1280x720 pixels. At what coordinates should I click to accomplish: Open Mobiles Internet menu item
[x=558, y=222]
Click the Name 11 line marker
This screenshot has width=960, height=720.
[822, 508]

§ AIM OF THE TASK
Print out each line of the data exactly.

§ TASK RESULT
1280x720 pixels. At what coordinates should I click to accomplish: Open Mobiles Internet menu item
[x=558, y=222]
Click the Name 11 line marker
This screenshot has width=960, height=720.
[822, 508]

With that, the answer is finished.